30 December 2011

Good luck USA and remember I love you

[The thirteenth and last of a series called 'Love notes to democracy', written while in the USA as a member of a team of international monitors overseeing the US Presidential Election 2004]


In “The Town Line”, a daily newspaper serving Central Maine, USA, I came across two postings under the “personals” in the classifieds section.  The first one said, “Dear Mom, you are right.  I’ve decided to get an education.  I’m running away to join the circus.” The second, further down in the section, said, “Dear Daughter, life is a circus, and the clowns are running the show.  Good luck and remember I love you.”

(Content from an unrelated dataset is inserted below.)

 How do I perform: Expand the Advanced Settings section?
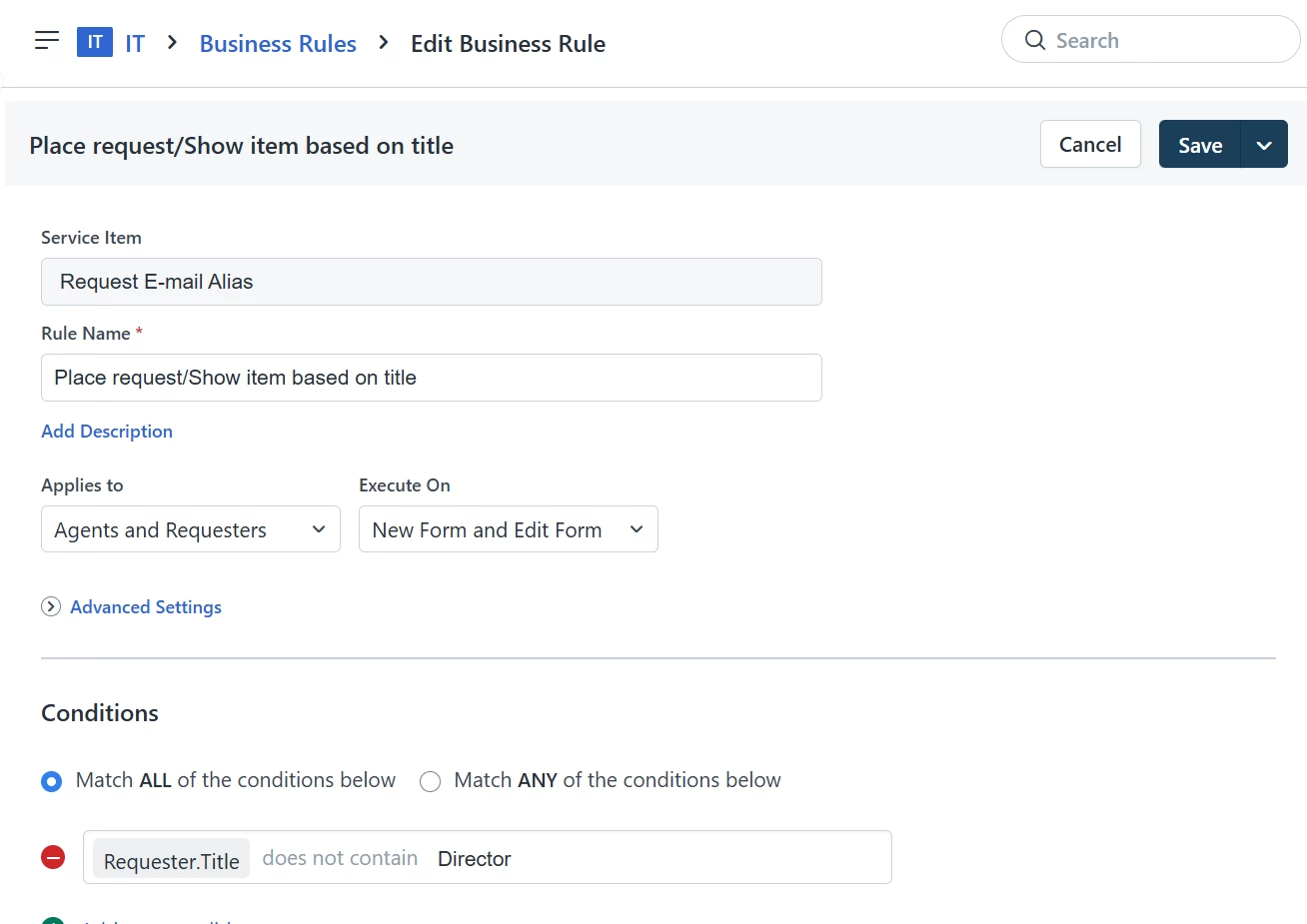[x=146, y=607]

This was just one week after the US presidential election.  I don’t know if the mother and daughter involved were related to each other or if these postings referred in any way to the democratic process.  However, it occurred to me that if one were to substitute the word “politics” for “life”, one could obtain a fairly accurate description of political life in the United States. 

A circus is a spectacle.  It is grand.  People get to see it, but are not allowed to participate.  In the spotlight are clowns, acrobats, jugglers, high-wire artistes, fire-eaters, stunt artistes, and animals.  They make audiences laugh, make them gasp, give them thrills, win their adoration, and make them cheer wildly.  After the show is over, the audience returns to its separate, individual lives, and memories of the spectacle are replaced in their minds by issues such as rent/mortgage payments, the education of their children, healthcare, the increasingly probability of a draft, and the “need” to retreat into the happy land called Apathy to name just a few of the after-laughs.  The circus manager does not resolve any of these issues, either for the collective or for the individual. 

Yes, they go to the circus, so what?  Yes, they had a presidential election, so what?  One could articulate both these questions without changing tone, without changing facial expression.  You don’t go to see the circus everyday.  You don’t have an election every day.  One’s senses are flooded by an orgasmic flush now and then, but always momentarily.  The United States elected a president, amidst an outburst of political activism.  The people have gone to the circus.  They’ve had their moments.  They’ve had their laughs.  Now they have gone home! And on their way out, a giant sign told them, “Glad to have entertained, glad to have performed for you.  We’ll be back in 2008.  See you then!”

Of course, this is caricature.  If politics is a circus, then there are many circuses, many of which are not called “Presidential Election” and many of which refuse to see entertainment as a sedative, but as a potent stimulant encouraging audiences not to remain passive recipients of cheap thrills but to participate, flip and/or change scripts, to re-choreograph their lives and their communities. 

Jorgensen’s, the coffee shop in Waterville, Maine, where I am typing this, has a couple of note books for people to scribble down their thoughts.  Someone has written, “I think I am off-stage in someone else’s play and I can’t decide if this should bother me.”   It brought me back to the “circus postings”. 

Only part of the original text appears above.